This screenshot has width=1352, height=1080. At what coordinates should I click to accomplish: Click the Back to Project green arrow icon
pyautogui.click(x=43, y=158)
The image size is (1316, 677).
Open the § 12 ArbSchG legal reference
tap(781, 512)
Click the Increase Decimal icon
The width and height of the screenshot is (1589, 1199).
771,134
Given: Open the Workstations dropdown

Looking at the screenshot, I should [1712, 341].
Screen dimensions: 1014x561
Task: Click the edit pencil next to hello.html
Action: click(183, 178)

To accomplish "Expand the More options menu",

What you should do: After locating the line above that contains "The image size is (1316, 677).", write out that line and every later one exactly, through the last line of the material, and nothing else.

Task answer:
The image size is (1316, 677).
Open the § 12 ArbSchG legal reference
tap(781, 512)
Click the Increase Decimal icon
The width and height of the screenshot is (1589, 1199).
771,134
Given: Open the Workstations dropdown

Looking at the screenshot, I should [1712, 341].
Screen dimensions: 1014x561
Task: Click the edit pencil next to hello.html
Action: click(183, 178)

To accomplish "Expand the More options menu",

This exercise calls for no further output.